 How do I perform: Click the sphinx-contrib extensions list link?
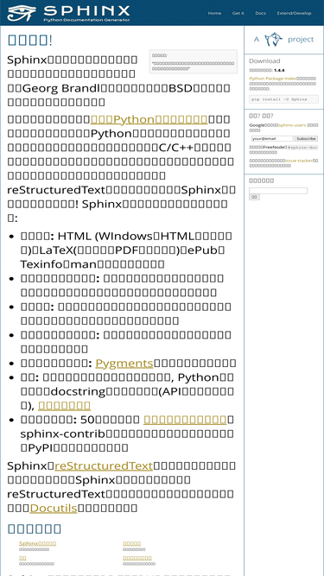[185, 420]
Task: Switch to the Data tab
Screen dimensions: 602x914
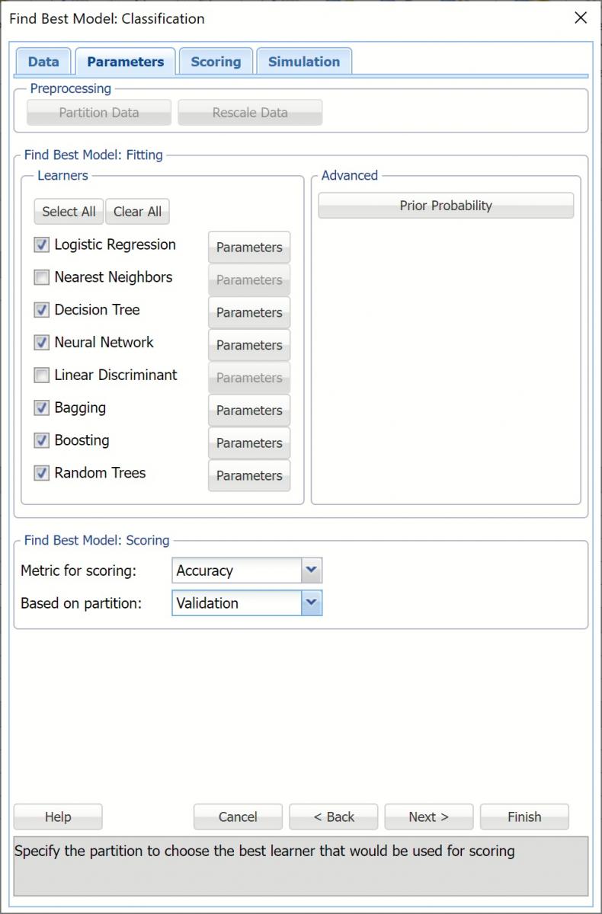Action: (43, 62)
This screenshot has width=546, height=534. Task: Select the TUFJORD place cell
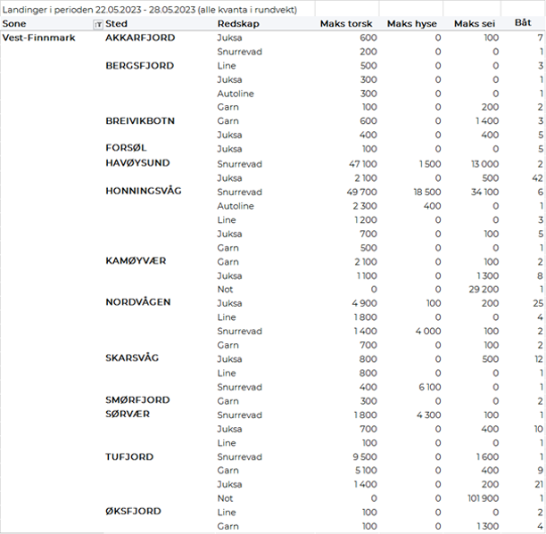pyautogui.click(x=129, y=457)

- **What is expected**
Copy the entries exactly. Leave the pictures out.

- **The completed task**
 How do I perform: Click the sphinx-contrib extensions list link?
[185, 420]
Task: Switch to the Data tab
Screen dimensions: 602x914
Action: (43, 62)
This screenshot has width=546, height=534. Task: Select the TUFJORD place cell
pyautogui.click(x=129, y=457)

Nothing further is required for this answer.